El Consejo de Ministros ha nombrado este viernes presidente de la Comisión Nacional del Mercado de Valores (CNMV) a Sebastián Albella, pese al rechazo mostrado por el PSOE y por Unidos Podemos de su imparcialidad, ya que ha trabajado durante 25 años como asesor de muchas empresas que cotizan en la bolsa española.

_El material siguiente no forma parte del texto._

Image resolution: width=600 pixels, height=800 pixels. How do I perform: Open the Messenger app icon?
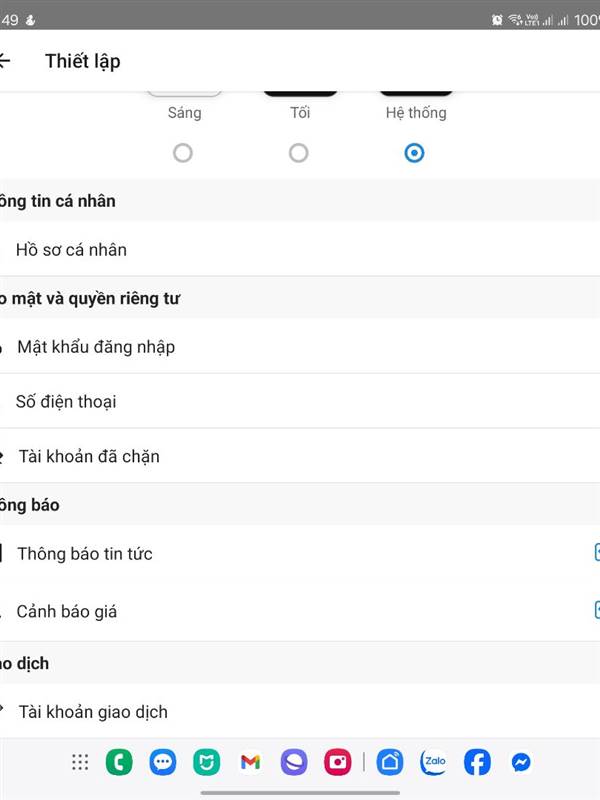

El anuncio del nombramiento definitivo lo ha hecho el portavoz del Gobierno, Iñigo Méndez de Vigo, así como el de la vicepresidenta del órgano, Ana María Martínez-Pina, después de que ambos fuesen ratificados por la Comisión de Economía del Congreso con los votos de la mayoría de grupos, excepto los socialistas y el grupo de Pablo Iglesias.

Conflicto de intereses

El portavoz parlamentario de Economía del PSOE, Pedro Saura, mostró su rechazo al nombramiento desde que se conoció la propuesta del Gobierno, afirmando que Albella no era ni mucho menos idóneo para el cargo porque “los últimos 25 años los ha pasado asesoran a empresas cotizadas”.

“Dudamos de su perfil y de que pueda hacer eficazmente su trabajo porque tendrá un conflicto permanente de intereses, y en el 90 % de las decisiones de la CNMV deberá abstenerse”, subrayó el diputado socialista.

Además, Saura ha criticado que el Gobierno no modifique la fórmula para nombrar a los altos cargos de organismos reguladores para que sea el Congreso el que tenga la última palabra y ha pedido al Ejecutivo “un cambio en los modos, en los usos y una nueva gobernanza”.

“Lamentablemente lo que ha hecho, señor ministro, es una apuesta por el pasteleo y no por la regeneración económica y democrática que necesita nuestra sociedad y nuestra economía”, dijo.

Respuesta de Albella

El ya nuevo presidente de la CNMV, ante las dudas que había levantado su nombramiento, se comprometió durante su intervención en la Comisión de Economía a ser “riguroso, imparcial e independiente” para afrontar este cargo y para estar al margen de las presiones de compañías cotizadas o no cotizadas con las que haya podido trabajar.

Además, afirmó que asumía “el más firme compromiso” de no volver al despacho de abogados Linklaters en el que ha trabajado durante más de 20 años y aseguró que se sentía “totalmente independiente para ejercer la presidencia de la CNMV”.